*What to produce:* Reproduce the material below word for word, leaving out the pictures.

● ● ● ● ● ● ●

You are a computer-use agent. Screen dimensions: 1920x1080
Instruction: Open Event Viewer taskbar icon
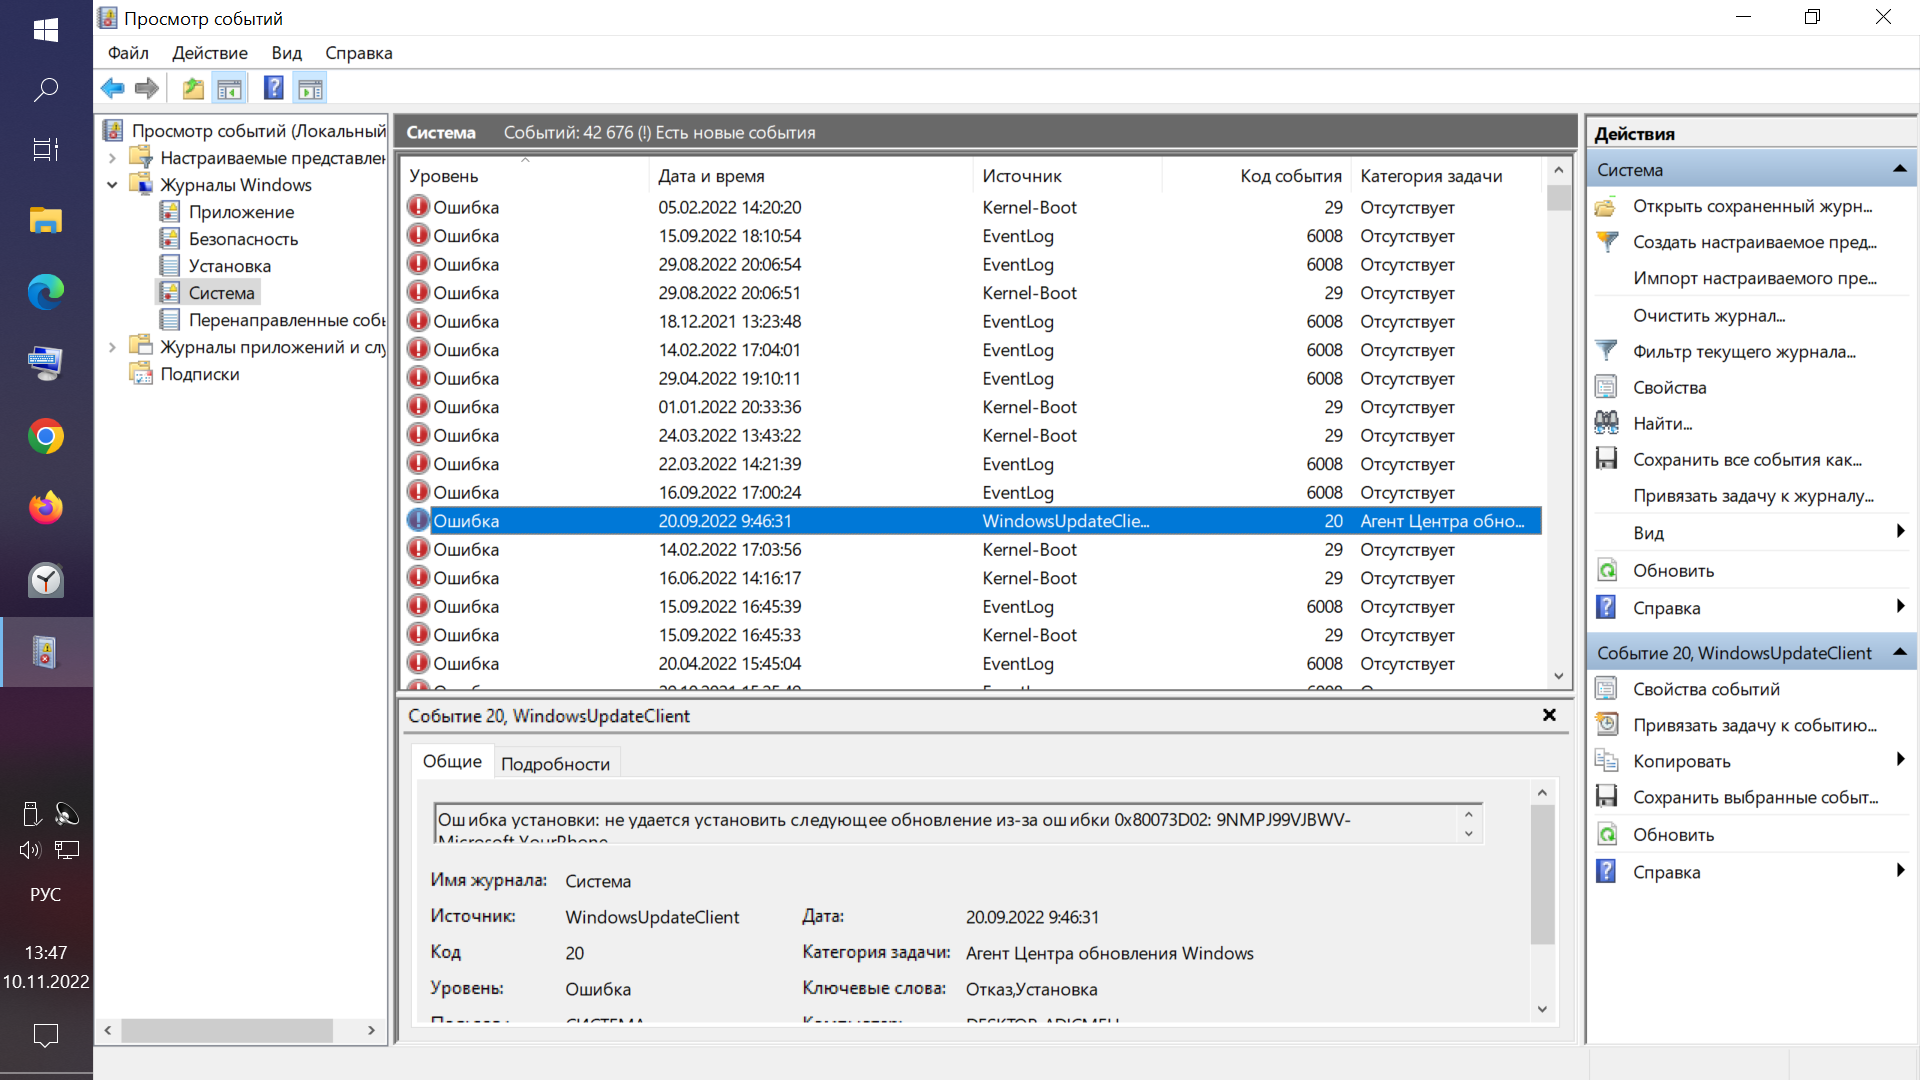tap(46, 652)
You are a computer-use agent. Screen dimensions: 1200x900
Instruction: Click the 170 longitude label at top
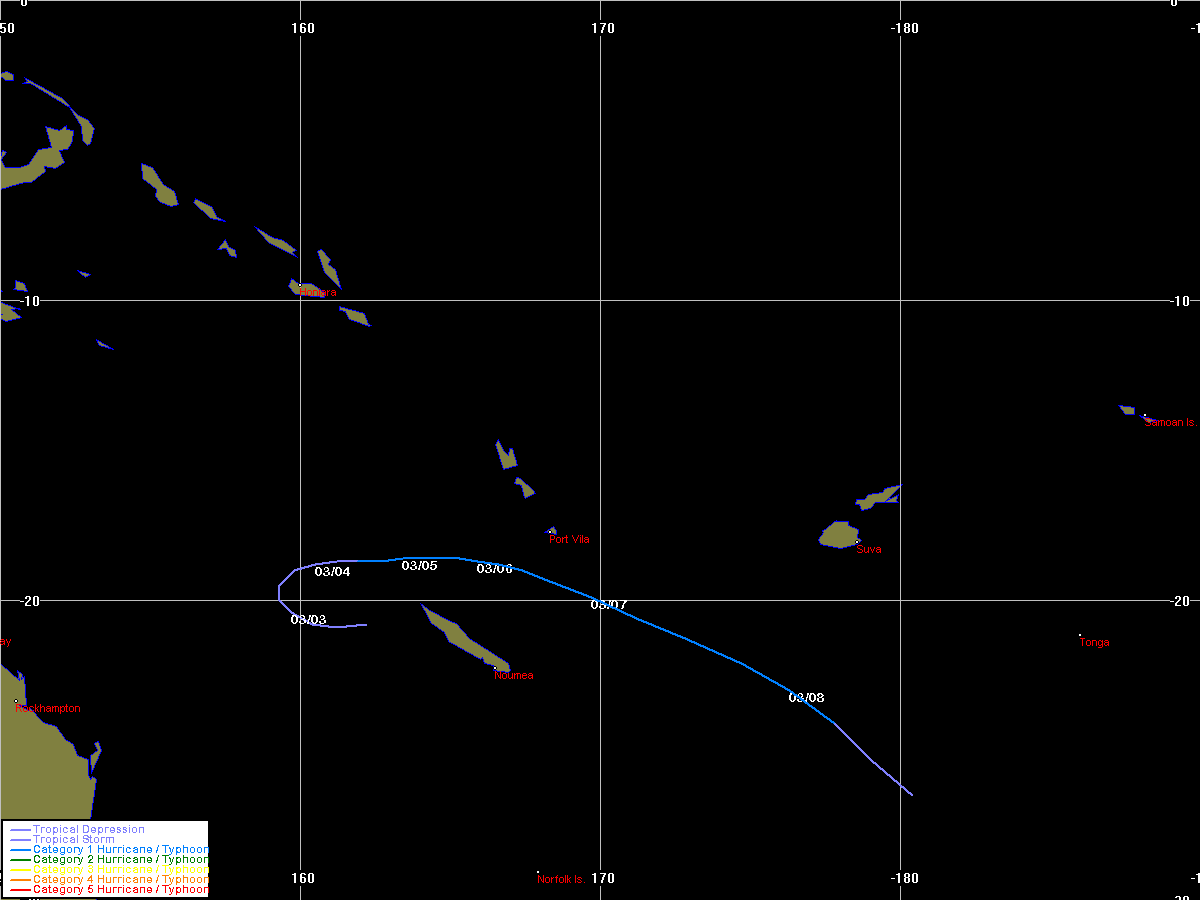(602, 28)
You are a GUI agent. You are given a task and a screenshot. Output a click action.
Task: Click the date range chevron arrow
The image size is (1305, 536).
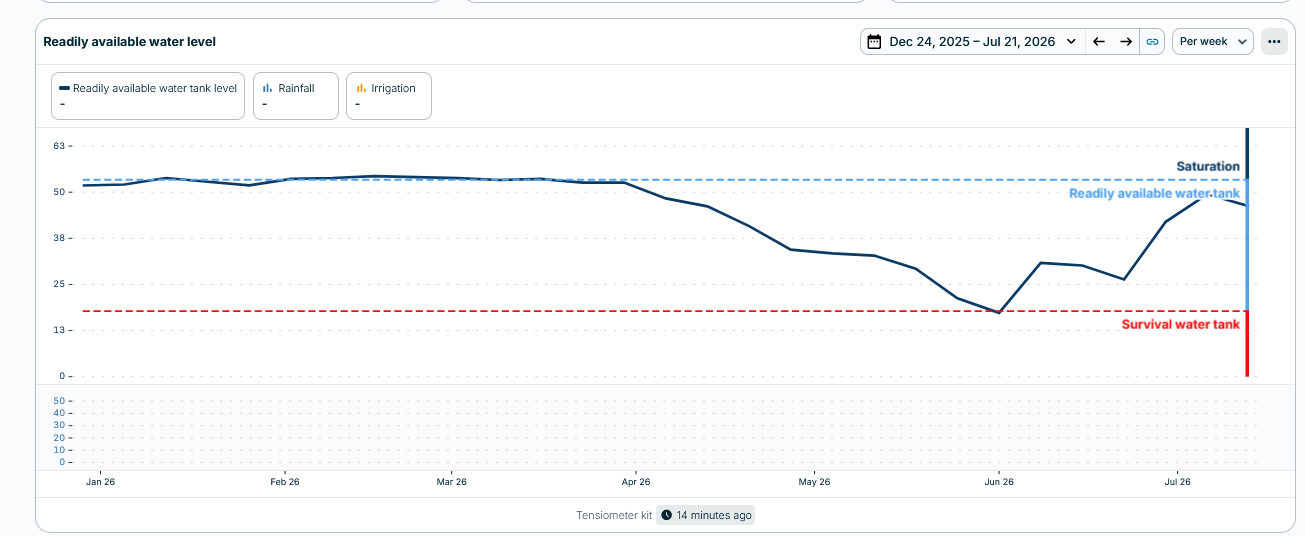pyautogui.click(x=1072, y=42)
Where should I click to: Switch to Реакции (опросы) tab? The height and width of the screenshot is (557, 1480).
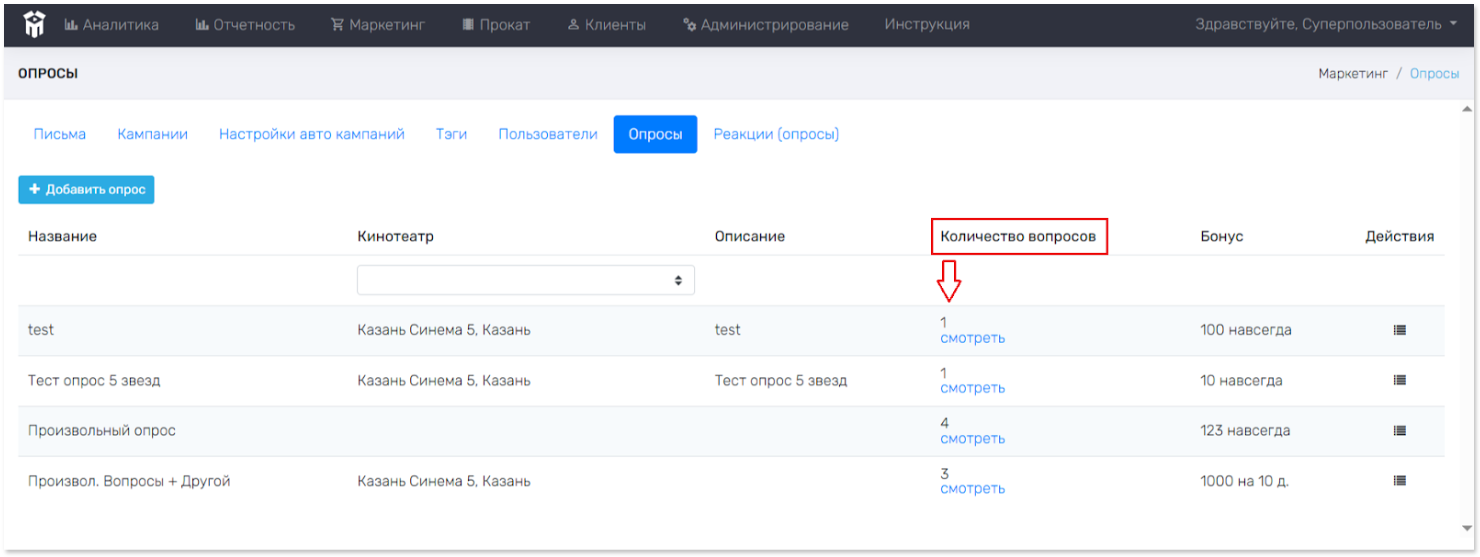coord(776,134)
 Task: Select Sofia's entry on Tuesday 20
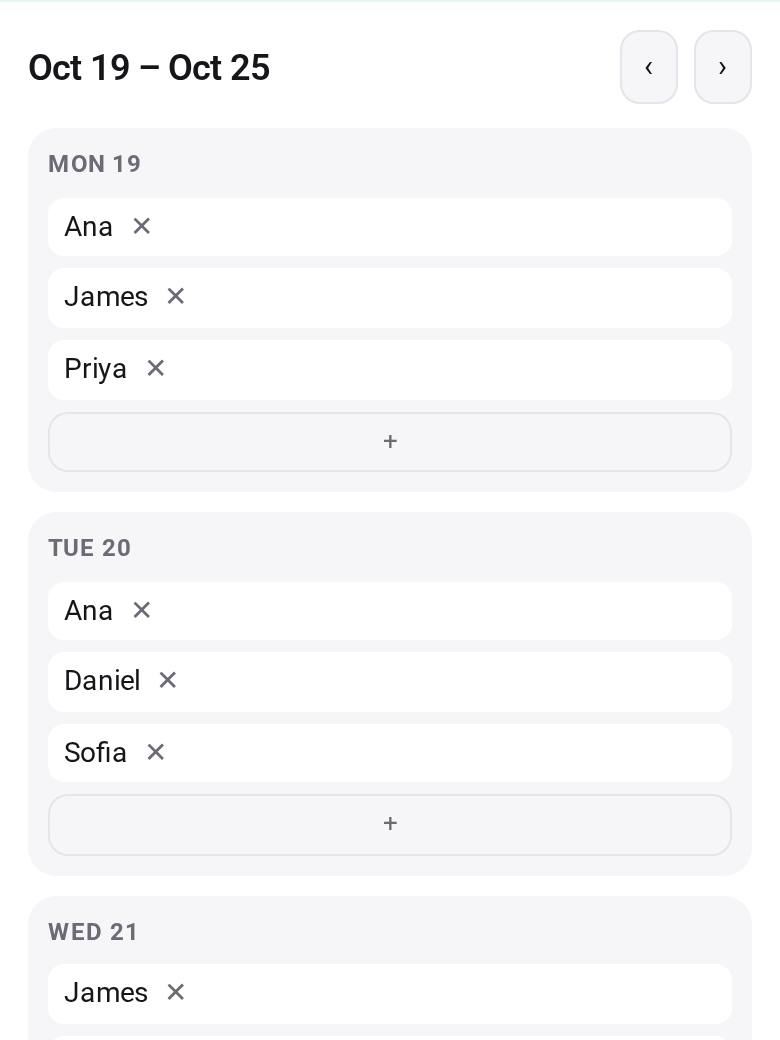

● ● ● ● ● ● ●

*Result:*
You are a computer-use agent. Screen dimensions: 1920x1080
Instruction: Open Event Viewer taskbar icon
tap(46, 652)
You are a computer-use agent. Screen dimensions: 1200x900
Instruction: Click the 170 longitude label at top
(602, 28)
You are a GUI agent. You are given a task and a screenshot. Output a click action.
Task: Click the date range chevron arrow
The image size is (1305, 536).
pyautogui.click(x=1072, y=42)
Where should I click to: Switch to Реакции (опросы) tab? The height and width of the screenshot is (557, 1480).
coord(776,134)
 Task: Select Sofia's entry on Tuesday 20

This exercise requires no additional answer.